Records excerpted from a collection:
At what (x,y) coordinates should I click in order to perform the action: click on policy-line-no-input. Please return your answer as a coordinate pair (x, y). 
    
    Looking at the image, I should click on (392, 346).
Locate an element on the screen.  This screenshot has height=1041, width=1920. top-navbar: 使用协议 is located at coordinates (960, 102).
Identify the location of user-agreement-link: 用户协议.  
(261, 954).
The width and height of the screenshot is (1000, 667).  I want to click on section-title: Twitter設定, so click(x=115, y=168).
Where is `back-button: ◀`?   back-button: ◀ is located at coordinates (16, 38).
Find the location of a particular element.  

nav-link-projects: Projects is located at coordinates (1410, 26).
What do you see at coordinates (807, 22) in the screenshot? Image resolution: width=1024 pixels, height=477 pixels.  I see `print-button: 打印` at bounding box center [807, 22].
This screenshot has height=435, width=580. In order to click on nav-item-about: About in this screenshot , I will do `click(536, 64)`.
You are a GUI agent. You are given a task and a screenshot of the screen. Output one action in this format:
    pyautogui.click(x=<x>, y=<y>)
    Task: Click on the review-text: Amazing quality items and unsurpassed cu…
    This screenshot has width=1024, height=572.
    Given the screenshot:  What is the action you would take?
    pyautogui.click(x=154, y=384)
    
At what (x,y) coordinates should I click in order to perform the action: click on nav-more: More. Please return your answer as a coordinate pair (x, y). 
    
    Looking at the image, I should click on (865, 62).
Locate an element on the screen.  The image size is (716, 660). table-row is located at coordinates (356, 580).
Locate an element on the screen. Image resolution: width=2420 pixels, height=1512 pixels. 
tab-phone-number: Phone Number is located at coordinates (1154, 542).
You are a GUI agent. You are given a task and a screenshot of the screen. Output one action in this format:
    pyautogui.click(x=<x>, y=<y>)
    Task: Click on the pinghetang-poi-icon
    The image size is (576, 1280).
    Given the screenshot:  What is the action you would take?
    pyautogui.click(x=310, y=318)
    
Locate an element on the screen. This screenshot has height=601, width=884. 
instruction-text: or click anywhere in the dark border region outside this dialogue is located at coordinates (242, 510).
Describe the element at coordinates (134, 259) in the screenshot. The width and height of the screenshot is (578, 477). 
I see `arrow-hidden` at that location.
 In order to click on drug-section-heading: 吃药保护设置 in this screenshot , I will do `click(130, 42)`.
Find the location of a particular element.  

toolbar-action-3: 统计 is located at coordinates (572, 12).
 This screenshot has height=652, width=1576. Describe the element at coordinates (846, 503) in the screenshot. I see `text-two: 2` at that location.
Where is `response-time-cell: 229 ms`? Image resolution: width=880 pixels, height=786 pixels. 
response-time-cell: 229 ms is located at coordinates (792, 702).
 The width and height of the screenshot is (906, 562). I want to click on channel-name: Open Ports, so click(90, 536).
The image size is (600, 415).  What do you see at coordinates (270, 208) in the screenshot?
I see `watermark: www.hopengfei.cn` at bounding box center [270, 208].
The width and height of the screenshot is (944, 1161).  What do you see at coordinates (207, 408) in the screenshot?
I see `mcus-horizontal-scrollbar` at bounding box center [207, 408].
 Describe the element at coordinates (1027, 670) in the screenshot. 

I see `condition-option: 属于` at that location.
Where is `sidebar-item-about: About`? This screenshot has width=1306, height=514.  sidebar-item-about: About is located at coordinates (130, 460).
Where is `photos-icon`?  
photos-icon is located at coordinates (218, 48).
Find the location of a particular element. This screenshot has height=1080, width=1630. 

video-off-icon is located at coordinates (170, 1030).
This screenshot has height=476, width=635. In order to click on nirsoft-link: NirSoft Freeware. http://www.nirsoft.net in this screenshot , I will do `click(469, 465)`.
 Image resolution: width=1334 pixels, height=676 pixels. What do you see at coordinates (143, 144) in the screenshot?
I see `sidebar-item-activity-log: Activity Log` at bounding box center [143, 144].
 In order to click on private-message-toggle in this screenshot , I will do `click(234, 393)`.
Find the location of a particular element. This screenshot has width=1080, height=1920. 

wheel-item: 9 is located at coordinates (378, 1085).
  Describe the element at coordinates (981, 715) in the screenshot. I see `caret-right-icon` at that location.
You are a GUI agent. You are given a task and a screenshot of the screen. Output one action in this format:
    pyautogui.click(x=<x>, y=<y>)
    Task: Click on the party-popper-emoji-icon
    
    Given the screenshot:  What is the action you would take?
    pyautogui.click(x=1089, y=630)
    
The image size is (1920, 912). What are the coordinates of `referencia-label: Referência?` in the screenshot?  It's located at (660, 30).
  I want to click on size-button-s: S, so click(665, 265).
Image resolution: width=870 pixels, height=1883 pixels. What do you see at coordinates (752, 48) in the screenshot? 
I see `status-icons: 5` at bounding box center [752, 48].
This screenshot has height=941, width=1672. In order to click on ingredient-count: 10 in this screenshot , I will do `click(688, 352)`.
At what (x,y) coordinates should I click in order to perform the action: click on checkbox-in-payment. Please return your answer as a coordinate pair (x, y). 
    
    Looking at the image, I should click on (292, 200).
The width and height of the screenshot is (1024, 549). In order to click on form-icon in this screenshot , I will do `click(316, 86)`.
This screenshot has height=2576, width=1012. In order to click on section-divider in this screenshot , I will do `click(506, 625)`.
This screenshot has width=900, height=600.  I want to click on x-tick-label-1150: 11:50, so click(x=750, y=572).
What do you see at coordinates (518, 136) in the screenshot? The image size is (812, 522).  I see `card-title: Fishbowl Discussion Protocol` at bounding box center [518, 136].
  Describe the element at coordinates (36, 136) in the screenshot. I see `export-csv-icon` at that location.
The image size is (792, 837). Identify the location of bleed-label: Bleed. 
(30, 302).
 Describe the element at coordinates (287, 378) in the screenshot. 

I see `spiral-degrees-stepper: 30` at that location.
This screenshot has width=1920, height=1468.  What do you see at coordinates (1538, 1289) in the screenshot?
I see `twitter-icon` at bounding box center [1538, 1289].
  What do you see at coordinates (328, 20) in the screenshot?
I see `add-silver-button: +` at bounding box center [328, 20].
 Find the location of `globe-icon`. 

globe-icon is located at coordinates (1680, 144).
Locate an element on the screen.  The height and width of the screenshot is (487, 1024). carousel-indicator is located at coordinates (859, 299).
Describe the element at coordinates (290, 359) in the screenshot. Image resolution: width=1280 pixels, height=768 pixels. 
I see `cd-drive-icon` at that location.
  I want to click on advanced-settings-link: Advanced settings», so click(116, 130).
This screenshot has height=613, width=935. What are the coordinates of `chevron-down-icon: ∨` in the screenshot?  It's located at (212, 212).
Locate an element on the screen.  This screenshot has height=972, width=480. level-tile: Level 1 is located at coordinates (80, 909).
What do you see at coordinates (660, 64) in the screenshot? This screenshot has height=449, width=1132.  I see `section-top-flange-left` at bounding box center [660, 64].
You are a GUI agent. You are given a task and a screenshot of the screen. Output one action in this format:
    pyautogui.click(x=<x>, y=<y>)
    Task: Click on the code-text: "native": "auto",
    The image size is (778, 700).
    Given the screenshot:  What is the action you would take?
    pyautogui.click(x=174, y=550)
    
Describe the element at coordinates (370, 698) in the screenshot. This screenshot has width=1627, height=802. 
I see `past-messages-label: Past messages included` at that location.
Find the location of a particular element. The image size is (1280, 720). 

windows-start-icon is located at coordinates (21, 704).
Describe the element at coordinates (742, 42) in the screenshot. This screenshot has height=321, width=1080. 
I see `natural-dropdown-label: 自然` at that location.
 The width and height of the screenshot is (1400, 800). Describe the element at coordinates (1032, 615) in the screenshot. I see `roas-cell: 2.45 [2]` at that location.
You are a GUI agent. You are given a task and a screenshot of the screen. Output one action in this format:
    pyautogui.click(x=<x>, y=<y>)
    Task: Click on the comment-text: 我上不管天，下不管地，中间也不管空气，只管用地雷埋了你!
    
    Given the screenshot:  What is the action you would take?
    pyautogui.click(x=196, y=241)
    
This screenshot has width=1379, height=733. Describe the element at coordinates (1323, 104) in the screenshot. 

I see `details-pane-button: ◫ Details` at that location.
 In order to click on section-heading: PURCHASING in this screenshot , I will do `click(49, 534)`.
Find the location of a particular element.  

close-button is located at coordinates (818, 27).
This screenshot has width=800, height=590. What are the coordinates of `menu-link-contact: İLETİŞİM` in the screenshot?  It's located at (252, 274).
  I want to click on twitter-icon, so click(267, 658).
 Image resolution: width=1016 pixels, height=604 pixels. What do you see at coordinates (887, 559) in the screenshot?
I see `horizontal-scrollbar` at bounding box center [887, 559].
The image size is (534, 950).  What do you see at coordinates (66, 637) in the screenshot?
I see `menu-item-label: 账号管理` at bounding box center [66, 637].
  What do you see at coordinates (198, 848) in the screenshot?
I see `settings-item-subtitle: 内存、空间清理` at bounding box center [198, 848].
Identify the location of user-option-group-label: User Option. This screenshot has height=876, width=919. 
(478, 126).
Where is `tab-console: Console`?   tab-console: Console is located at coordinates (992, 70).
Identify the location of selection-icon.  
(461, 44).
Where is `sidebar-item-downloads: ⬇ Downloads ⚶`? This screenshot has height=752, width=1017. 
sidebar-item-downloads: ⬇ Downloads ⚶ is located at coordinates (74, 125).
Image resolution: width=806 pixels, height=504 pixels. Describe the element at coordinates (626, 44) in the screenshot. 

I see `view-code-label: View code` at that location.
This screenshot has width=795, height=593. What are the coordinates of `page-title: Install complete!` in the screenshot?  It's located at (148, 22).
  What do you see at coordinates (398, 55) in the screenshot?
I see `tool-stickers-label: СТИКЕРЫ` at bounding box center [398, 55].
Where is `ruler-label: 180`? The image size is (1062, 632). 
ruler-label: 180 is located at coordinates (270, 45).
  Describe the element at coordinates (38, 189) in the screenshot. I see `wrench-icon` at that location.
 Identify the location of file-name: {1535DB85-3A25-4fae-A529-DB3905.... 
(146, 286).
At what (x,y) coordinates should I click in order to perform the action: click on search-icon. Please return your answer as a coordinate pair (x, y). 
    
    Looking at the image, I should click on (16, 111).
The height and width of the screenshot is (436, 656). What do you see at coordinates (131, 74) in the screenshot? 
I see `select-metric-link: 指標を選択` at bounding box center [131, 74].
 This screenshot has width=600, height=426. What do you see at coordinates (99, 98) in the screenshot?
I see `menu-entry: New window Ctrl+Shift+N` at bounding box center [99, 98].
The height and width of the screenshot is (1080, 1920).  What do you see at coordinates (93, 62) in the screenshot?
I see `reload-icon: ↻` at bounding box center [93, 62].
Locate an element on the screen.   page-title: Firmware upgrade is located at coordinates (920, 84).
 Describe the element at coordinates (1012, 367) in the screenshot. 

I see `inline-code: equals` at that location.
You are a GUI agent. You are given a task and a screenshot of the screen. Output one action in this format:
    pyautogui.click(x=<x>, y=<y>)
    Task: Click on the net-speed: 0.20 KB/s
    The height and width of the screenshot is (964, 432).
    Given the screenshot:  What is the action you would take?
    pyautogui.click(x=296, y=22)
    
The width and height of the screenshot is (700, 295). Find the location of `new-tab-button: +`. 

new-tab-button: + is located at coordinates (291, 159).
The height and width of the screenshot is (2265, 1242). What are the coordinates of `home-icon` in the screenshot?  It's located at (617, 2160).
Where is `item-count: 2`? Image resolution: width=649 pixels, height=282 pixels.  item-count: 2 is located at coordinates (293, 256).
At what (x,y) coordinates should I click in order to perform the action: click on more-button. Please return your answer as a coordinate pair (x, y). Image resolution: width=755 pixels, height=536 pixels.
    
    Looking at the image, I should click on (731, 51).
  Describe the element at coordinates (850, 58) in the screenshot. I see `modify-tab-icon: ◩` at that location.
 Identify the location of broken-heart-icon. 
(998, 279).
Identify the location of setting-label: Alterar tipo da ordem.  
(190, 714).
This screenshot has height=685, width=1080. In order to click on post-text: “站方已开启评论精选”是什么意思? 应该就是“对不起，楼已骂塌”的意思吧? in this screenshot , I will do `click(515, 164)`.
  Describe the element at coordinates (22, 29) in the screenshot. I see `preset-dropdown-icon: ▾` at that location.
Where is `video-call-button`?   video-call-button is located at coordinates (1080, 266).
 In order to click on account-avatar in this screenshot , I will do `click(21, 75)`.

▶ [WHAT YOU SHOULD DO]:
Arrange the lines of the data, starting at the very beginning and going on through the line containing "coordinates (16, 38).", as a JSON list of strings with one string per line and blank lines left out.

▶ [SOLUTION TO THE EXERCISE]:
[
  "At what (x,y) coordinates should I click in order to perform the action: click on policy-line-no-input. Please return your answer as a coordinate pair (x, y). ",
  "    Looking at the image, I should click on (392, 346).",
  "Locate an element on the screen.  This screenshot has height=1041, width=1920. top-navbar: 使用协议 is located at coordinates (960, 102).",
  "Identify the location of user-agreement-link: 用户协议.  ",
  "(261, 954).",
  "The width and height of the screenshot is (1000, 667).  I want to click on section-title: Twitter設定, so click(x=115, y=168).",
  "Where is `back-button: ◀`?   back-button: ◀ is located at coordinates (16, 38)."
]